The fact that its loans were interest-free were the key to Salix’s success, the current government said in a review of its investments through the fund, on 31 July. But so was the fact that it was wholly-funded with public money. Public bodies were wary of private financiers. And they didn’t want the savings they made with their energy-efficiency investments to be split, to become profit for privateers.

The Green Investment Bank (GIB), which raised about 10 per cent on loans it made with joint-public-private funding, meanwhile struggled to make investments in energy efficiency projects, said Meg Hillier, chair of the public accounts committee, in May.

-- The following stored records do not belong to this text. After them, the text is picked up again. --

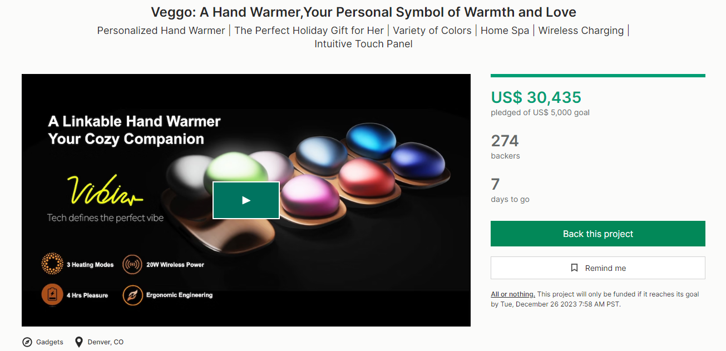Click the green funding progress bar
Image resolution: width=726 pixels, height=351 pixels.
598,76
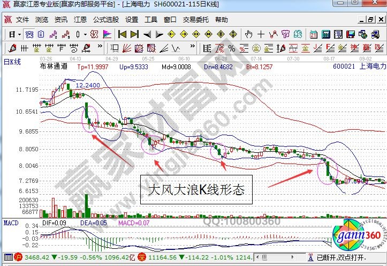Screen dimensions: 387x266
Task: Open the calculator icon in toolbar
Action: (326, 34)
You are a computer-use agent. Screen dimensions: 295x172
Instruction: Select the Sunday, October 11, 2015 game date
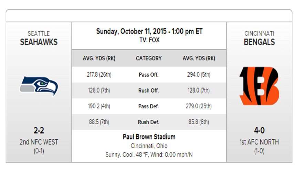(x=149, y=32)
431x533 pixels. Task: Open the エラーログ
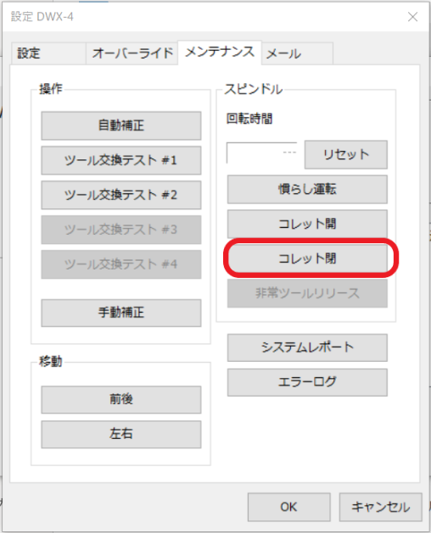(x=307, y=382)
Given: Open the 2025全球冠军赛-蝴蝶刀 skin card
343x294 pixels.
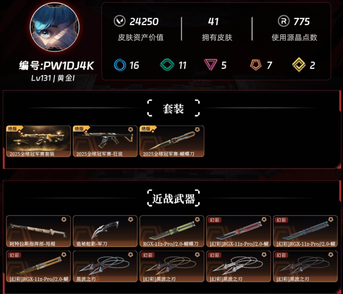Looking at the screenshot, I should pyautogui.click(x=172, y=141).
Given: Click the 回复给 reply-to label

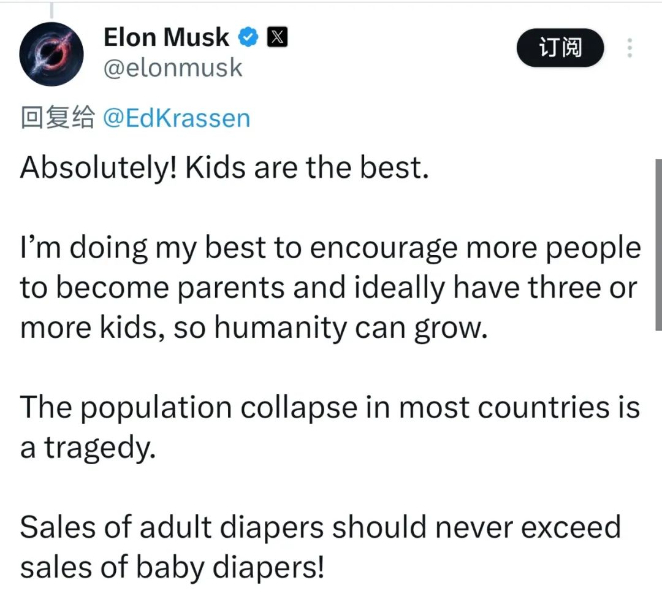Looking at the screenshot, I should coord(58,118).
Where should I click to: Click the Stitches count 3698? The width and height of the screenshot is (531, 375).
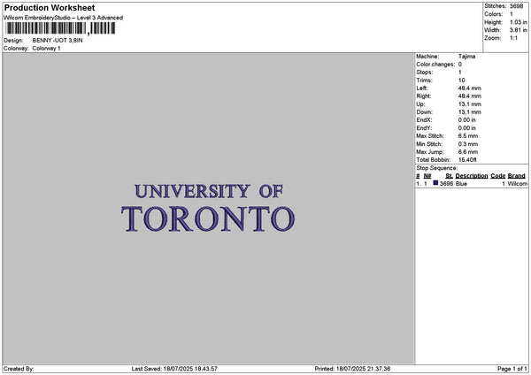[517, 6]
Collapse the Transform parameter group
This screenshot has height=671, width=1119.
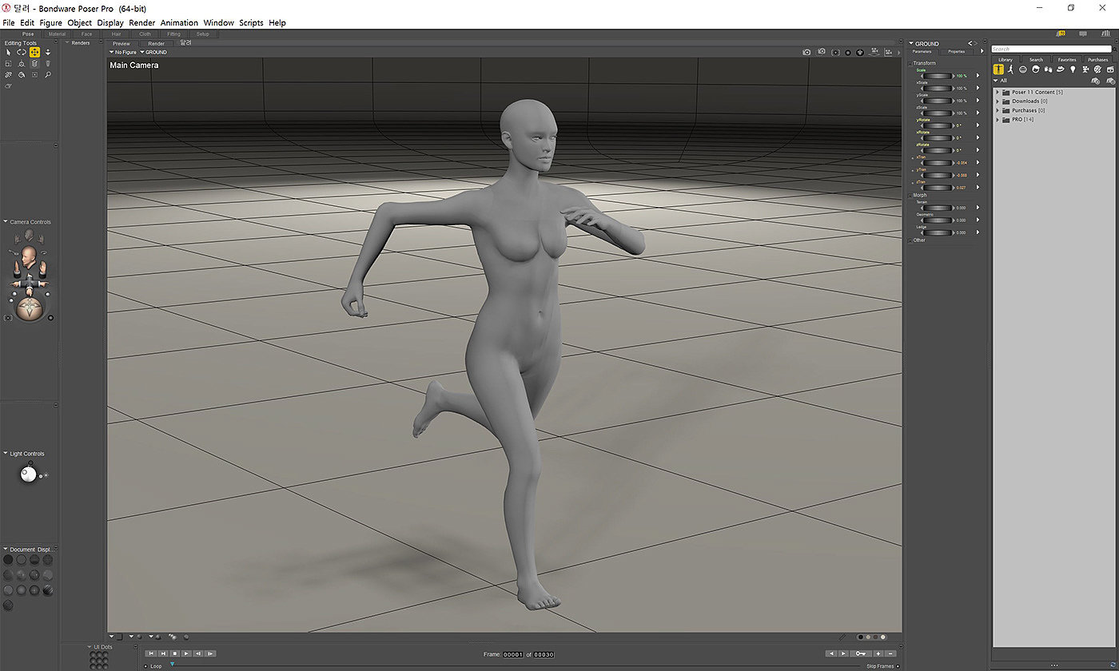point(910,63)
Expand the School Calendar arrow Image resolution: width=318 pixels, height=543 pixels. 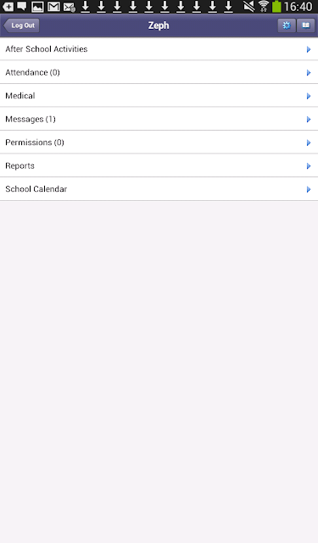(x=309, y=189)
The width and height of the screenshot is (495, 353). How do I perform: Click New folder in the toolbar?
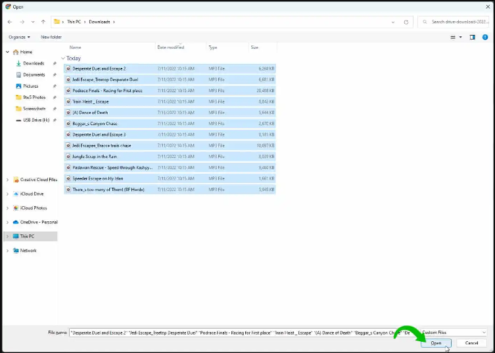click(x=51, y=37)
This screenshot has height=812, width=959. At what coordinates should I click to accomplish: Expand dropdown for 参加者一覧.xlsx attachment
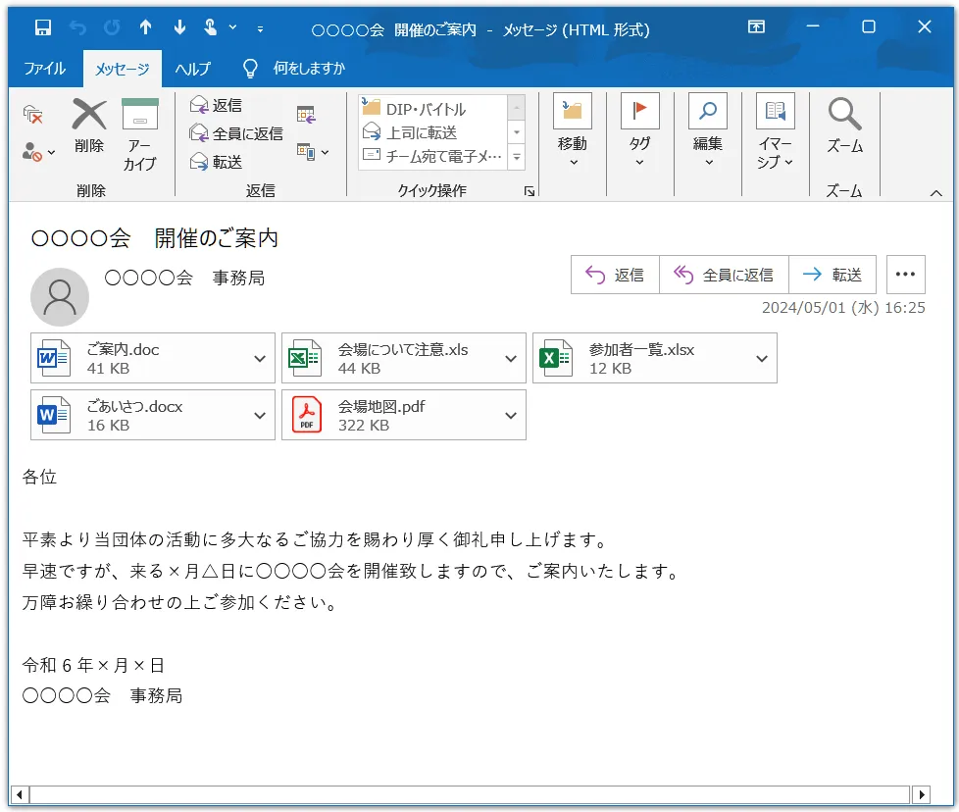(762, 359)
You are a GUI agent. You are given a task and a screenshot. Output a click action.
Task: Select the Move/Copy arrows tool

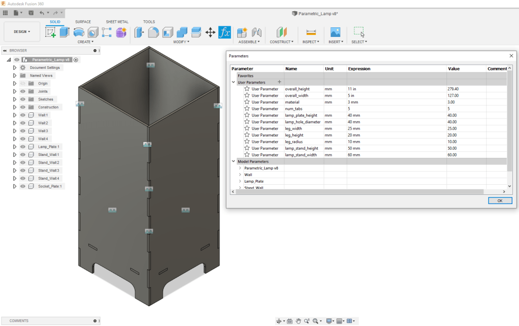pos(210,32)
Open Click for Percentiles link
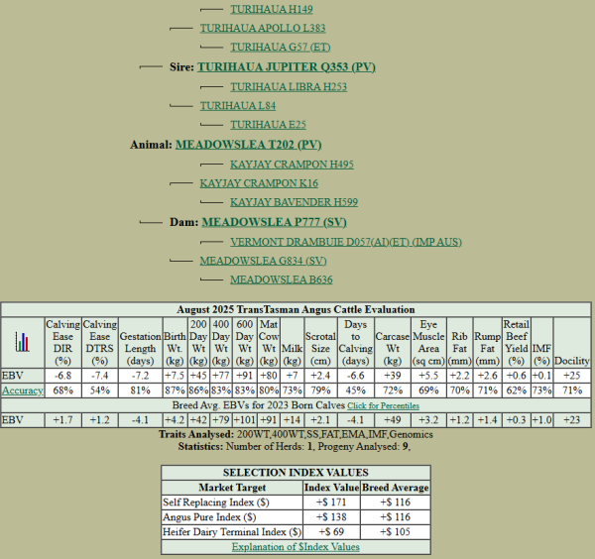 point(388,406)
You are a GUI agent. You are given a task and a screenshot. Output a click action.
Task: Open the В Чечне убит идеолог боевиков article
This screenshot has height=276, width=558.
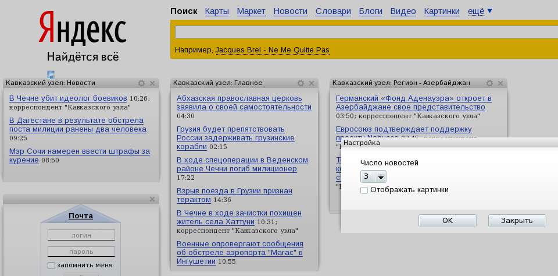68,98
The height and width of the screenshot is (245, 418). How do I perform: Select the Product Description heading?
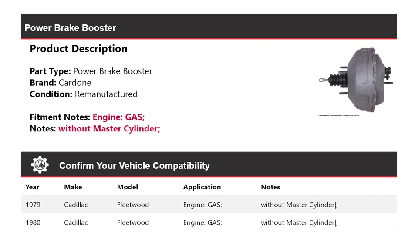tap(78, 49)
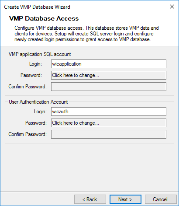The width and height of the screenshot is (179, 206).
Task: Focus the SQL account Confirm Password box
Action: (x=109, y=87)
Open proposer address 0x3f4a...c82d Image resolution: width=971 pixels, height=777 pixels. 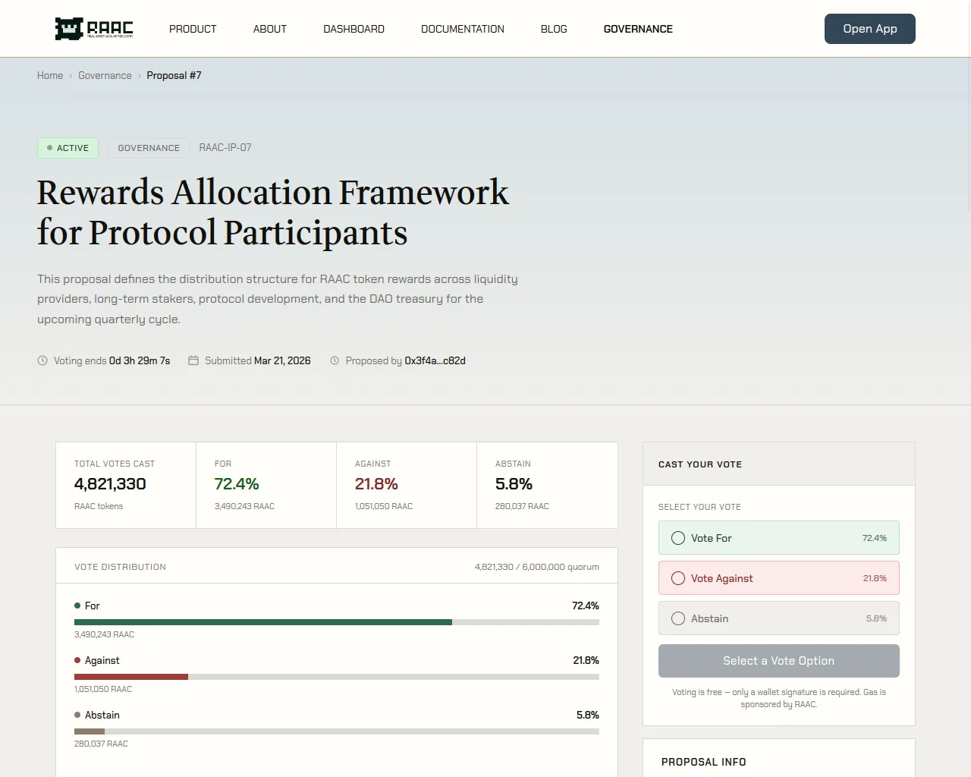[435, 360]
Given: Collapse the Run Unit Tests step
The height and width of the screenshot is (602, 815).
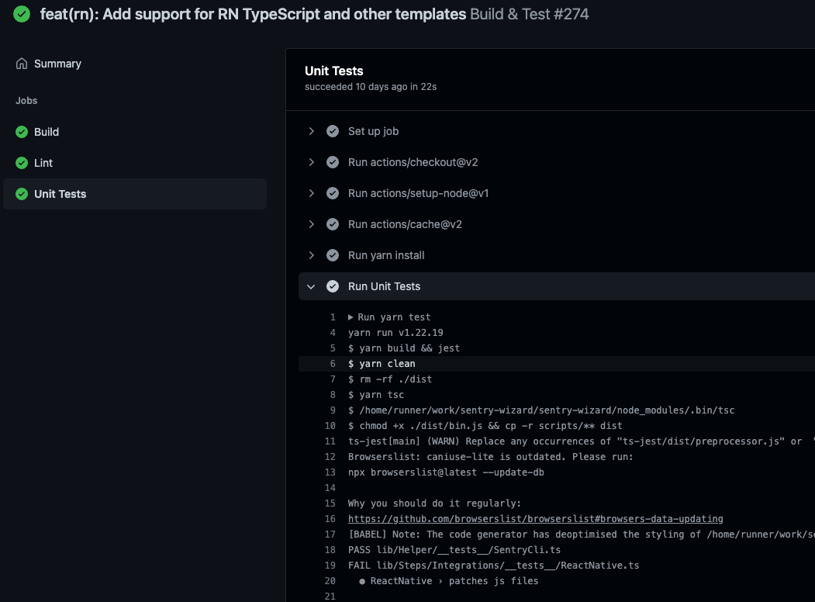Looking at the screenshot, I should tap(311, 286).
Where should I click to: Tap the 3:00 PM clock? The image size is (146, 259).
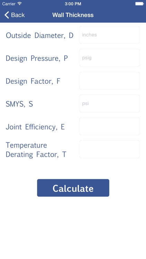[73, 4]
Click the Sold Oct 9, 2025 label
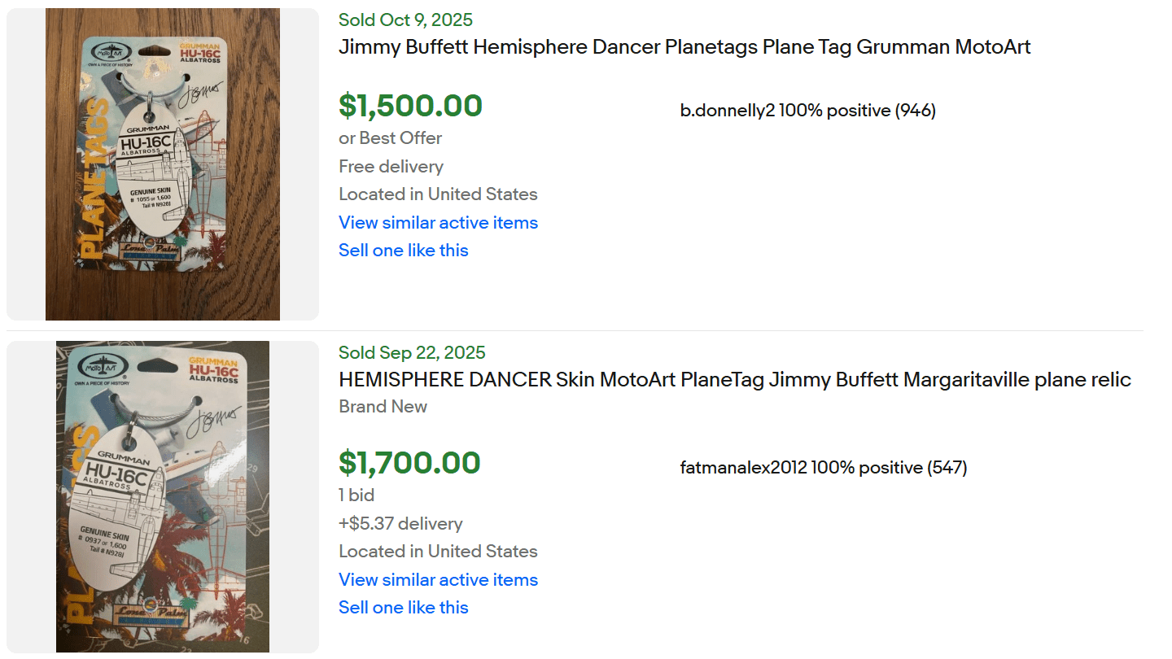The height and width of the screenshot is (659, 1172). tap(405, 20)
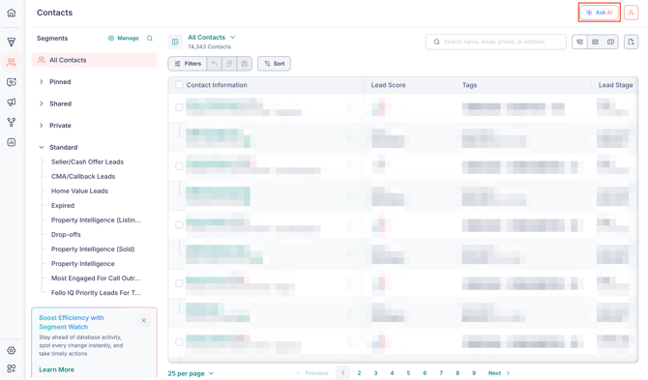Check the first contact row checkbox

pos(179,107)
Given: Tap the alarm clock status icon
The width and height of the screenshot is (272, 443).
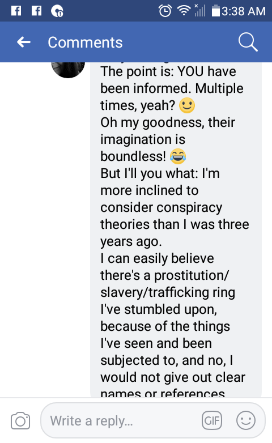Looking at the screenshot, I should tap(165, 11).
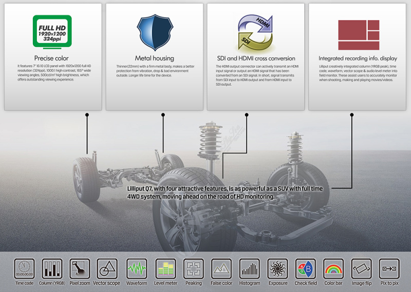Image resolution: width=411 pixels, height=292 pixels.
Task: Click the Vector scope icon
Action: coord(108,268)
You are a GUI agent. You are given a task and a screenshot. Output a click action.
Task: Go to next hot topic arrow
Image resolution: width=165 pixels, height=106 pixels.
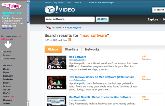click(65, 28)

BEIS sold off GIB last year to cut public debt because it could not longer afford to fund it, the National Audit Office wrote in a report about the sale last December. The government had set it up to persuade private financiers to put money into green projects, “to correct a market failure”. It attracted £2.5 of private money for every pound of public money it put up.

The idea that there is a lack of funds to make green investment has led calls for government schemes to draw more upon private finance. BEIS’ Green Task Force, like the NAO and BEIS itself, made statements about huge sums of money the country needed to invest in green technology, in order to meet international commitments to address the planet’s man-made climate crisis.

BEIS had estimated in 2011 that it would need to invest £30bn a year, and up to £50bn a year by 2020, according to an unpublished report the NAO cited in December. It was not clear whether it was short. But its task force report said local authorities had £30bn of green projects “stuck in the valley of death” for want of capital funding to get them started. It cited a 2014 report that the world would need to invest $90tn in green schemes between 2015 and 2030 to solve its climate problem.

The task force’s solution, for the government to team up with financiers in the City of London to build a public-private investment scheme, would be an opportunity as well, for the UK to get some of that huge global market in green finance. UK should “seize the chance” its financial centre offered, it said, to address “a problem faced by  governments across the globe, which was “connecting sufficient capital to sustainable infrastructure projects”.

“A more active partnership between the public and private sector is needed to .. mobilise private sector investors to invest in green infrastructure,” it said.

BEIS review of Salix, which it now calls the Public Sector Energy Efficiency Loan Scheme, said any lack of take-up of its fund from local authorities was attributed to a lack of awareness, and that one of the reasons for its success was that it had been established long enough for it to become well known.

A spokesman for BEIS said it had “no firm plans” for the future of Salix and it would not comment further on the negotiations.